Am Donnerstag wurde dieser vielbeworbene Film im Thalia mit gutem Besuch gezeigt. Anschließend standen Schauspielerin Nadja Uhl und Kameramann Hanno Lentz für ein Publikumsgespräch zur Verfügung. Man darf wohl nicht ganz zu Unrecht einen teilbiografischen Hintergrund der Drehbuch-Autorin und Regisseurin Dörrie vermuten, solche Sujets und Motive denkt man sich nur schwerlich aus.

Allerdings zerfällt „Kirschblüten“ in zwei recht unterschiedliche Teile. Bis zum Tod von Trudi sieht man die „alten Latschen“ in einer wunderbaren Harmonie, wozu die Darstellungskunst von Hannelore Elsner etwas mehr beiträgt als die ihres Partners. Dörrie, dafür ja bekannt, benutzt symbolträchtige Darstellungen. Eine Fliege etwa, welche Trudi erschlägt, soll die Kürze des irdischen Daseins verkörpern. So vorübergehend ist das Leben, dass auch die drei erwachsenen Kinder allesamt keine Zeit für die Eltern haben, aber man hat sich sowieso nichts zu sagen, findet nicht einmal die Zeit, zum Begräbnis der Mutter zu kommen.

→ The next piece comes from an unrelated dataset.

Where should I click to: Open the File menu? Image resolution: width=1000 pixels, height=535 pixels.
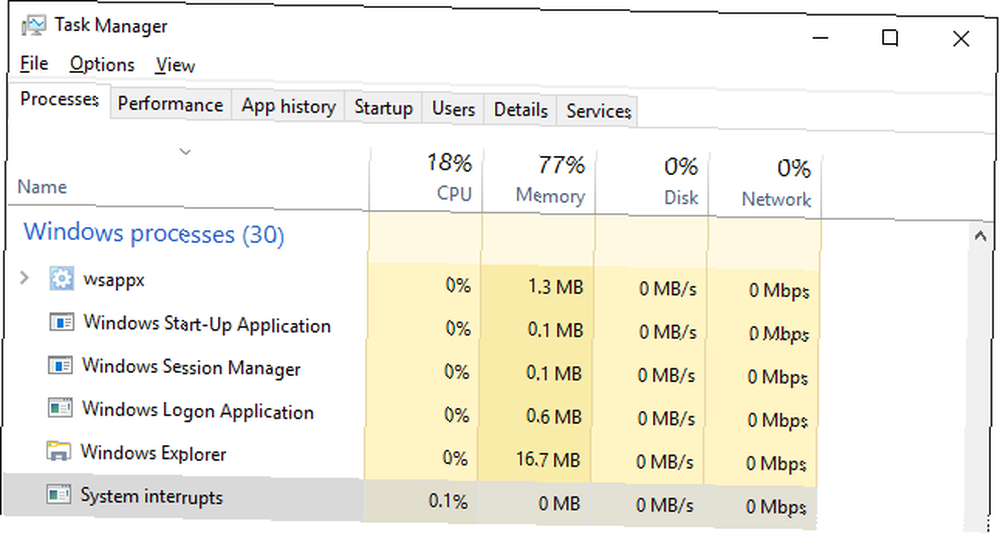(34, 63)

Hier spielt Nadja Uhl einen kurzen, aber dramaturgisch wichtigen Part, indem sie, als Freundin der Tochter, den alten Herrn tröstet. Genau dieselbe Situation spiegelt der zweiten Teil, der in Japan spielt. Rudi besucht den etwas unklar agierenden Sohn (Maximilian Brückner) in seinem Beton-Hochhaus, „zeigt“ seiner Trudi in ihren Kleidern, was sie selbst nicht mehr sehen kann. Dann findet er „Anschluss“ an eine 18-jährige Tänzerin (Aya Irizuki). Mit ihr als „Wunschkind“ fährt er zum heiligen Berg, wo auch er sein Leben recht glücklich aushaucht.

Die Produktion dieses teils leicht, teils improvisiert wirkenden Films mit einem Filmstab von nur fünf Köpfen (plus Schauspieler) war abenteuerlich, wie der Kameramann erzählte. Ohne „Drehgenehmigung“ zog man mit dem plötzlich unternehmungslustigen Rudi durch Tokios Straßen, sogar in einen Nachtclub, „subversiv“ drehte man auch dort, wo es eigentlich nicht erlaubt war. Das macht den Streifen mit seinen optisch höchst attraktiven Einstellungen – die Kirschblüte als „Symbol der Vergänglichkeit“ voran – recht sympathisch. Solche Vergänglichkeit scheint auch den Nerv von Nadja Uhl getroffen zu haben. Ihre Rolle sei zwar „nicht super wichtig“, wohl aber die Essenz dieses Films. „Nutze die Zeit, die du hast“, sagte sie, und „man kann nur, was man kann, nicht was man will“.

Vielleicht ist die Reise der „alten Pantoffeln“ auch ein Stück ihrer Reise „ins Irgendwohin“, mit „Verlängerung“ (ins Jenseits) oder auch nicht. Darüber nachzudenken, lädt Doris Dörrie wohl ein. Jeder muss seine eigene Antwort finden.